The present lot belongs to a distinct group of 'A'-marked fluted cups decorated in oriental taste with eight different so-called 'Stock Patterns' discussed by J V G Mallet, 'The 'A' Marked Porcelains Revisited, ECC Trans, Vol.15, Pt.2, 1994, pp.245-6. A very similar cup illustrated in figs.15 and 16 is now in the Sharp Collection, see Rosalie Wise Sharp, China to Light Up a House, Vol.1, 2015, p.1, no.1. Mary White suggests that the shape may have been taken from silver or an oriental import. Including the aforementioned example and the present lot, just five of these cups are decorated with famille rose flowers in this way.

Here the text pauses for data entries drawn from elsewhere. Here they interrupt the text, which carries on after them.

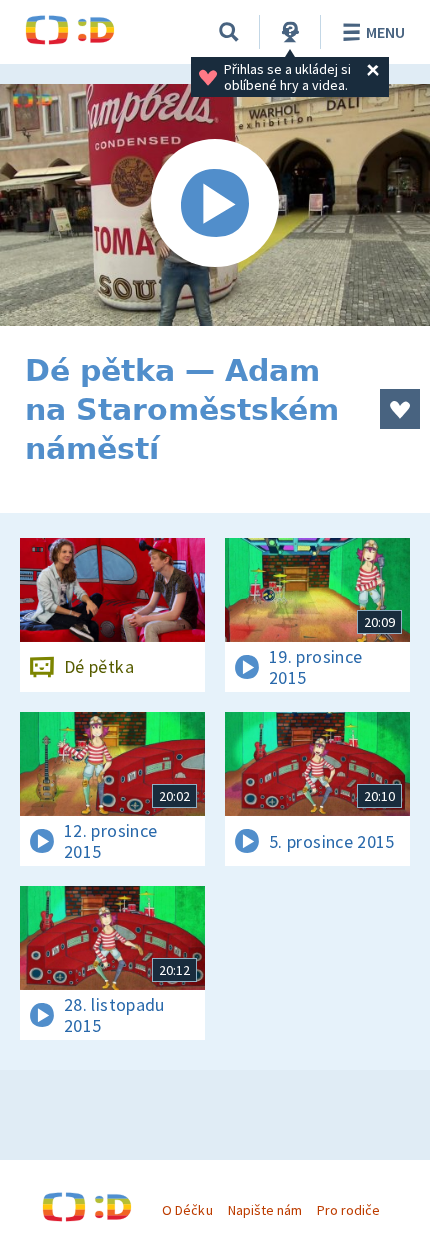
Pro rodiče (348, 1210)
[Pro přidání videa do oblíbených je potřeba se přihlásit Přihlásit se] (400, 409)
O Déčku (187, 1210)
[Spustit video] (215, 205)
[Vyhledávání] (229, 32)
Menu (385, 32)
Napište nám (265, 1210)
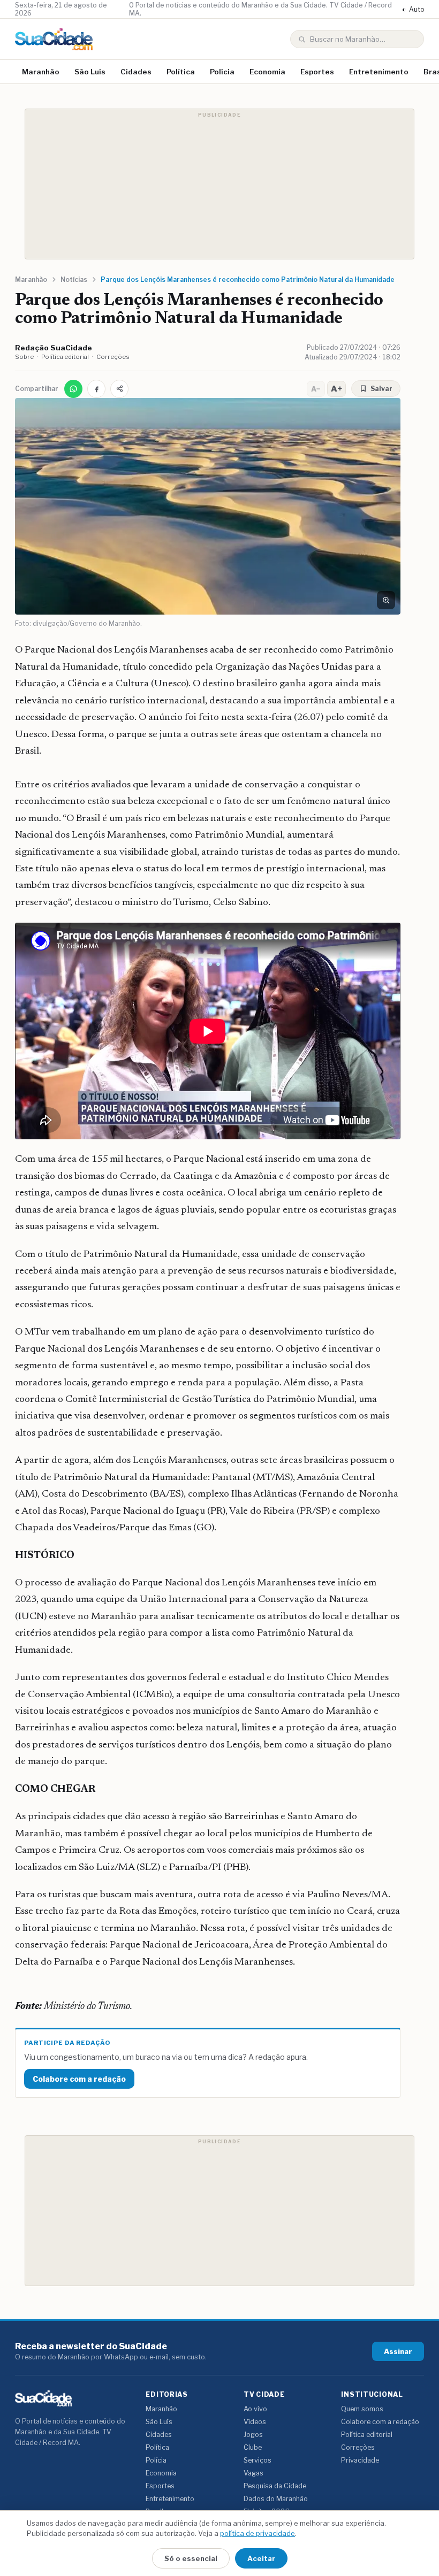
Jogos (253, 2435)
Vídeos (255, 2422)
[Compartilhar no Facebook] (96, 389)
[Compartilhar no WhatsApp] (73, 389)
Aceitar (261, 2558)
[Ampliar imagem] (386, 600)
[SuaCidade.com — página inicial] (54, 39)
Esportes (317, 71)
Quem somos (362, 2409)
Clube (253, 2447)
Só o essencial (190, 2558)
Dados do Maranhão (276, 2499)
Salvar (381, 389)
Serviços (257, 2460)
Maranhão (40, 71)
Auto (413, 9)
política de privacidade (257, 2533)
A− (316, 389)
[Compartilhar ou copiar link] (119, 389)
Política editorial (65, 357)
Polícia (222, 71)
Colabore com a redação (79, 2078)
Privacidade (360, 2460)
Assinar (398, 2351)
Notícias (73, 279)
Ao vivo (255, 2409)
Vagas (253, 2473)
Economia (267, 71)
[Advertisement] (219, 184)
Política (180, 71)
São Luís (89, 71)
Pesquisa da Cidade (275, 2486)
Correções (113, 357)
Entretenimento (378, 71)
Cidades (136, 71)
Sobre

The other three examples were formerly in the collection of the Duke of Northumberland at Alnwick Castle, and are illustrated by R J Charleston and J V G Mallet, 'A Problematical Group of Eighteenth-century Porcelains', ECC Trans, Vol.8, Pt.2, 1972, pl.84(c).

The distinctive style of the 'A-marked flower painter' responsible for the decoration can be exactly matched with flower painting found on some Chelsea porcelain from the earliest years of the Triangle Period, see Errol Manners, ''A'-marked Porcelain and Chelsea; a connection', ECC Trans, Vol.19, Pt.2, 2006, pp.471-5, where the Sharp Collection example is illustrated, figs.1 and 5. This includes two sauceboats in the Victoria and Albert Museum, 'Goat and Bee' and other jugs, and strawberry dishes, see for example lots 104 and 105 in this sale. Mary White suggests that the strawberry dish, lot 105, may be by the same hand as this cup. This not only confirms a mid-1740s London attribution for this important group of porcelain, but is also consistent with the 'First Bow Patent' of 1744.

It is interesting to note that nearly all of the brightly coloured so-called 'Stock Pattern' decoration on 'A'-marked wares occurs on fluted cups. Errol Manners reiterates that the distinctive decoration on these 'A'-marked wares seems to be the work of one painter. It does not occur on other wares such as oriental porcelain or saltglaze pottery, or on the earliest Bow porcelain. A fluted cup with different famille rose style decoration from the Billie Pain Collection was sold by Bonhams on 26 November 2003, lot 18. Another was sold by Bonhams on 12 September 2001, lot 98. For an important snuff box decorated in the more painterly but sombre 'High Style', see lot 71 in this sale.